イブモンタンと造園家

 親しかった卒業生、T君が今年、病で無くなった。奥さんは家族葬で弔い、樹木葬で自然へと返した、友人とは若い時から変わらずに交信して、親しさが変わることは無かった。造園施工会社が勤めてから、イブ・モンタンの最後の講演にパリに行ってきたことを聞いて、シャンソンが好きであったことを初めて知った。会社では勤勉で、多くの資格を取得したが、寡黙で過ごし、不満は口にしたことは無かった。高名な動物学者から学んだ奥さんと結婚し、子供も元気に育ち、幸せそうであった。しかし、会社をやめてしまい、次の造園の職場を転々とすることになった。そこで、恬淡と仕事を楽しんでいたが、職場の条件は厳しく、苦労は多かったであろうに、愚痴を聞いたことは無かった。毎回、同窓会にも顔を出してくれた。
 私が退職後、一人暮らしをしていた所に、M君とともに泊まりがけで飲みにきてくれたことがある。一人暮らしを心配してくれたのかと優しい心遣いを嬉しく思い、よもやま話に時を忘れた。T君はその時に、数年前から勤めていた造園会社の話をしていた。その後、T君がぞの造園の仕事に表彰を受けたという知らせを聞いた。
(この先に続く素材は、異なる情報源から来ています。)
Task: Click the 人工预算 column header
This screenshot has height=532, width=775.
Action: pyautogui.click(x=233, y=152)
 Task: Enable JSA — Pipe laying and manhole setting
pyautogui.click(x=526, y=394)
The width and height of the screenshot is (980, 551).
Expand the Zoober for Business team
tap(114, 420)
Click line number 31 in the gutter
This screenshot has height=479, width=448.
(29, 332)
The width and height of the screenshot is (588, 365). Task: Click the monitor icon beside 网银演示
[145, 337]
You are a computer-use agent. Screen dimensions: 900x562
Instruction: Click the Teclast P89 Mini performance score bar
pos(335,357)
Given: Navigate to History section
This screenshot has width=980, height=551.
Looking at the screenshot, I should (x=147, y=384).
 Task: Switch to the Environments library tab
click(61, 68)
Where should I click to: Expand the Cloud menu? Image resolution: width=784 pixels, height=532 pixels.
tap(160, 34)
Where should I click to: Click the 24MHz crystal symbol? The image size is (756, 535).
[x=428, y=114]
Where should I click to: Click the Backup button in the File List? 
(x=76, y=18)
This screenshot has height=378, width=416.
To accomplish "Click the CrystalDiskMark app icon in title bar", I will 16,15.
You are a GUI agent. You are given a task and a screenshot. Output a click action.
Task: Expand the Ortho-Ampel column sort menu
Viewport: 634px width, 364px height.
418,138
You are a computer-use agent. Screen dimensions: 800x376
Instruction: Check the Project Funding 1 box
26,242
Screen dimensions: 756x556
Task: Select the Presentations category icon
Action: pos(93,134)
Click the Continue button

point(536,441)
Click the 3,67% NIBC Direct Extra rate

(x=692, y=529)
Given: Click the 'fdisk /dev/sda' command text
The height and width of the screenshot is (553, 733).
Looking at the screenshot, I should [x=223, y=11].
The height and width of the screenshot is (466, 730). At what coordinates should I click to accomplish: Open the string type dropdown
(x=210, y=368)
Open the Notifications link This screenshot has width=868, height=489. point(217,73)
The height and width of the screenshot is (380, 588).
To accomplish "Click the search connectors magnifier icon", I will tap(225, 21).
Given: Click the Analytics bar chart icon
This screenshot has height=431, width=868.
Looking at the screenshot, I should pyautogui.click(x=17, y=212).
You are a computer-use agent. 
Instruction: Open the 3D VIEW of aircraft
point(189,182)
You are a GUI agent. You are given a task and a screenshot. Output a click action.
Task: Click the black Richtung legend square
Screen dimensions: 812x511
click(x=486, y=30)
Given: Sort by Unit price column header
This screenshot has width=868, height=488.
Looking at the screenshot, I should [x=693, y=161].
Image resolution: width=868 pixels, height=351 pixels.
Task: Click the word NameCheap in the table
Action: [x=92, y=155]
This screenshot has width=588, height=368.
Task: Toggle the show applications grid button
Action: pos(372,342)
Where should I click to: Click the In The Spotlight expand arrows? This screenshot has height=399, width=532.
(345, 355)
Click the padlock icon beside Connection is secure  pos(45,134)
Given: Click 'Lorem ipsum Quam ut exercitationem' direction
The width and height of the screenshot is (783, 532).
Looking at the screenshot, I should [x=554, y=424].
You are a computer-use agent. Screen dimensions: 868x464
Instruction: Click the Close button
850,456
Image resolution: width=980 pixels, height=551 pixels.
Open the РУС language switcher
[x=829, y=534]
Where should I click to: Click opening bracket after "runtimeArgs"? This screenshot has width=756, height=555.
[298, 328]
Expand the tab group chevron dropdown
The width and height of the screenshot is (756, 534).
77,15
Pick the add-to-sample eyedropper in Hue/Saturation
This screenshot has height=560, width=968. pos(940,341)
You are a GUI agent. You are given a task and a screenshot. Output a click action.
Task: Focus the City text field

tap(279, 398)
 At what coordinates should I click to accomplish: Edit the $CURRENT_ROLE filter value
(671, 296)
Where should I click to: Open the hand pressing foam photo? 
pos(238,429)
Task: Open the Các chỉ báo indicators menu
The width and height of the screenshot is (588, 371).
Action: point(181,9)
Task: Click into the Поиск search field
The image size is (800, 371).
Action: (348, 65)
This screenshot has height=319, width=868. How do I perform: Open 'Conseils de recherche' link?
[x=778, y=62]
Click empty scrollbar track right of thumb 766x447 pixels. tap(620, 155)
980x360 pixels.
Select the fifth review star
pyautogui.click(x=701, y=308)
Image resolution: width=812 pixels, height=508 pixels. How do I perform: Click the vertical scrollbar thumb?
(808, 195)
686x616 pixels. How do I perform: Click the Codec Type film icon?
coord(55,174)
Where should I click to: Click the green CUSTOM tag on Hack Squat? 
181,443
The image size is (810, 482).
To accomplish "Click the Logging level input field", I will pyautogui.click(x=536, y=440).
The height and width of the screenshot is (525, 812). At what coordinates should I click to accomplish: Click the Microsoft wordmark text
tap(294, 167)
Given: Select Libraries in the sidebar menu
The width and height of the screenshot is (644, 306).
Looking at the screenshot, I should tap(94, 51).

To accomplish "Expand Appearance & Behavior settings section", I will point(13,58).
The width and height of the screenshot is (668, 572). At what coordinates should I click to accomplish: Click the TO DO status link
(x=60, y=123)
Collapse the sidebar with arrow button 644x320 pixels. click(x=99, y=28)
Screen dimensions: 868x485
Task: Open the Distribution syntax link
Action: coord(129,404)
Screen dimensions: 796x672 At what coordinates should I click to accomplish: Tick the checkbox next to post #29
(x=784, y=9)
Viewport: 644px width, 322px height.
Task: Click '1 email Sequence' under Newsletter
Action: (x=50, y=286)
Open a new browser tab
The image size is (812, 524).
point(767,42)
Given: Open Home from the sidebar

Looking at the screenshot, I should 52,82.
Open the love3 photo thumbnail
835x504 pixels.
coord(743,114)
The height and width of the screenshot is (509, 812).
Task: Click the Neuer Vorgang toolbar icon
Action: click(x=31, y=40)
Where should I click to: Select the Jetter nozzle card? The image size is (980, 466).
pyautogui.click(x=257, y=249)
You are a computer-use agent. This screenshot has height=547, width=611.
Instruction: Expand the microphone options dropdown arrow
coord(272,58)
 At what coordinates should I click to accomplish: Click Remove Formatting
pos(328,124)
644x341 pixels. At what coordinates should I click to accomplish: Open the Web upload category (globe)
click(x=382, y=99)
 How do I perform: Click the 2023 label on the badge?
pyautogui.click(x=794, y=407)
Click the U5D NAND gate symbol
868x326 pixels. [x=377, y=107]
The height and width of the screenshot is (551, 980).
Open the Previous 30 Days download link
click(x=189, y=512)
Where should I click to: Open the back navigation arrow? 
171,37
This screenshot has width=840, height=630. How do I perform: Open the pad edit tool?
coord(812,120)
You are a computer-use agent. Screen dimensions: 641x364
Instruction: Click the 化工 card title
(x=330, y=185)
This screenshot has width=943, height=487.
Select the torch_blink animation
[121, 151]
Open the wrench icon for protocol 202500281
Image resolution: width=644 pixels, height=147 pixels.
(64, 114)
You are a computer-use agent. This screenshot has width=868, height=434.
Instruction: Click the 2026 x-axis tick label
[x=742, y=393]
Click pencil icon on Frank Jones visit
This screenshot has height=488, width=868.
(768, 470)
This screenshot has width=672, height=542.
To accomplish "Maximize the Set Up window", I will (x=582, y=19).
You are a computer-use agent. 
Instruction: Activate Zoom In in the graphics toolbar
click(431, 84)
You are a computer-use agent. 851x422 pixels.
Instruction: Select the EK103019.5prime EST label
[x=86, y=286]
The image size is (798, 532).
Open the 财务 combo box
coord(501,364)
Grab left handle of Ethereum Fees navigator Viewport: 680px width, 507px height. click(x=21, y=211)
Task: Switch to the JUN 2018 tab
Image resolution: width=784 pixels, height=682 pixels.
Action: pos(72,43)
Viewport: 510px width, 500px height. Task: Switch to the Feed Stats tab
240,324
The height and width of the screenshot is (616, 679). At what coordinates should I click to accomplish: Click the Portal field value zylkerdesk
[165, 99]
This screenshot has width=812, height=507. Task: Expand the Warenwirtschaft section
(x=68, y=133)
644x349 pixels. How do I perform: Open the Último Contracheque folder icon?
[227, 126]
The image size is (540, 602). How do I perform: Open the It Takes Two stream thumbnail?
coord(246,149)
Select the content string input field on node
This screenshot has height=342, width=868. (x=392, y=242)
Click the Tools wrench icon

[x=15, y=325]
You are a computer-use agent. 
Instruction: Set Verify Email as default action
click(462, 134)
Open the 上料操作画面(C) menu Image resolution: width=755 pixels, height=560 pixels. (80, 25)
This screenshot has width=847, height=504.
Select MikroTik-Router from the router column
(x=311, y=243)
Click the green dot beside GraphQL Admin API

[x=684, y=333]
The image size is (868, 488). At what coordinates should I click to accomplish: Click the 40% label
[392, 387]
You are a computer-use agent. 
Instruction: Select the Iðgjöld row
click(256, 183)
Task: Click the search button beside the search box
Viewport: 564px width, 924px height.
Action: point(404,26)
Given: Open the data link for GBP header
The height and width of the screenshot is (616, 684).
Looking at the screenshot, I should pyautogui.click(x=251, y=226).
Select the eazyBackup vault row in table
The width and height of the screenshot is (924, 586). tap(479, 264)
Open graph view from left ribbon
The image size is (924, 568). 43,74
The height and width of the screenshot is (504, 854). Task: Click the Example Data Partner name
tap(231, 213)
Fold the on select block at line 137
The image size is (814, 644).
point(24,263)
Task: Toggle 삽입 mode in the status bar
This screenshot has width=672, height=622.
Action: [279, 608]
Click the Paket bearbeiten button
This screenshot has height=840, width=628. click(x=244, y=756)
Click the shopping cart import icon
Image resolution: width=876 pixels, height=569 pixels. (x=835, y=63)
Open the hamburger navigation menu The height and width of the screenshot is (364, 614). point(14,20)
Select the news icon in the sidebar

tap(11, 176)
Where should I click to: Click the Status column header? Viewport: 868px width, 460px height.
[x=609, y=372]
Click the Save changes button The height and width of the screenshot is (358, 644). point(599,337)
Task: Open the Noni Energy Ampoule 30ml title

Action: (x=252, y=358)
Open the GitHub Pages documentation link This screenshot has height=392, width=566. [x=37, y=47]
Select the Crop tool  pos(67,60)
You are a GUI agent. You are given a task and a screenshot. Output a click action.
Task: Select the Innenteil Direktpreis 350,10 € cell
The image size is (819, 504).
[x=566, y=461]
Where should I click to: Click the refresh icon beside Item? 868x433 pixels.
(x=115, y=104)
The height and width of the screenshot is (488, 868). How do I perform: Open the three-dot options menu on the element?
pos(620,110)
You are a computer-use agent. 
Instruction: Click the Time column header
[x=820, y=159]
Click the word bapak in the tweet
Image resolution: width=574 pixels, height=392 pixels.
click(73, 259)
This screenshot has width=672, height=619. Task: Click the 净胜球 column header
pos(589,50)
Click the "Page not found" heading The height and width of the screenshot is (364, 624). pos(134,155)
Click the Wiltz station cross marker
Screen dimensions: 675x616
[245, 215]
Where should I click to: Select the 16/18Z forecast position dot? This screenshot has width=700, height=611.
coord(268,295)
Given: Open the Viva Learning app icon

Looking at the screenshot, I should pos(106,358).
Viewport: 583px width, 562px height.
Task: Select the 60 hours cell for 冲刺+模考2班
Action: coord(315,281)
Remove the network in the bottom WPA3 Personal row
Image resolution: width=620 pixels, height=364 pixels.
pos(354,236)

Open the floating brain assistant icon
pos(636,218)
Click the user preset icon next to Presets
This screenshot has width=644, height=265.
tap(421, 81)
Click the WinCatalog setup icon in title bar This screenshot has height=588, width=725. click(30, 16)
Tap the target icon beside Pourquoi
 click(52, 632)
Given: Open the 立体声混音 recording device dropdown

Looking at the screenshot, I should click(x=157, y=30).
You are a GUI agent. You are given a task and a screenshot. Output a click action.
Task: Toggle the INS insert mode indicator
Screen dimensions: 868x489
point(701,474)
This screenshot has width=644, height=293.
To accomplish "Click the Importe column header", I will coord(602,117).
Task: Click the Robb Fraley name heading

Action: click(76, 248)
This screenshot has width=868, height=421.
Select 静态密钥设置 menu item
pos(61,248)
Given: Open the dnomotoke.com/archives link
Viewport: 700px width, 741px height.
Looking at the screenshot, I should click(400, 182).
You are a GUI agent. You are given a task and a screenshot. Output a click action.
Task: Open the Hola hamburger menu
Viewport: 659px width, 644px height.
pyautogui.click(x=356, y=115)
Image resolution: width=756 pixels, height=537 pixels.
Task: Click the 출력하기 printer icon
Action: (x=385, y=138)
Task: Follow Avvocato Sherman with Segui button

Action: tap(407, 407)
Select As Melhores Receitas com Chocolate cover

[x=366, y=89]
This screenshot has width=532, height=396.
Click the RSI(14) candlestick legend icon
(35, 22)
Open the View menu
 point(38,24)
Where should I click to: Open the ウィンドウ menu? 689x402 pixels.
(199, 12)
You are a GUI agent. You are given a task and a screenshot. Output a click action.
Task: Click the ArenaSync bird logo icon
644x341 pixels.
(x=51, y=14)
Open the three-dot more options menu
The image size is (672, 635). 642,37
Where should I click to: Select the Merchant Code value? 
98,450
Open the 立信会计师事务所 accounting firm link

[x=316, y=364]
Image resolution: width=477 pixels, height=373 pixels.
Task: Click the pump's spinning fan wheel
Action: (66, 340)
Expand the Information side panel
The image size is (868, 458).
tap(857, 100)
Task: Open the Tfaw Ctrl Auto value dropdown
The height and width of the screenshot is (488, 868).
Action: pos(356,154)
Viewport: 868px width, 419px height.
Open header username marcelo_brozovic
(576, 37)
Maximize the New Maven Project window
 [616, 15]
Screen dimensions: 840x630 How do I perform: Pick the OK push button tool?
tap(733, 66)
また、なぜか、T君が感銘を受けた一人暮らしの老人と犬との交流を描いた漫画を送ってくれた。最後は、自然の中に埋もれるような終焉を迎えるのである。T君も愛犬とともに暮らしているという、これは、私のことか、T君自身のことなのか、不思議な思いをしたことがある。
 イブ・モンタンの歌う「枯れ葉」のように人が死ぬのは自然である。そして、その枯れ葉に哀惜するものがいることによって人生が終わっていくのである。涙ではなく風のように。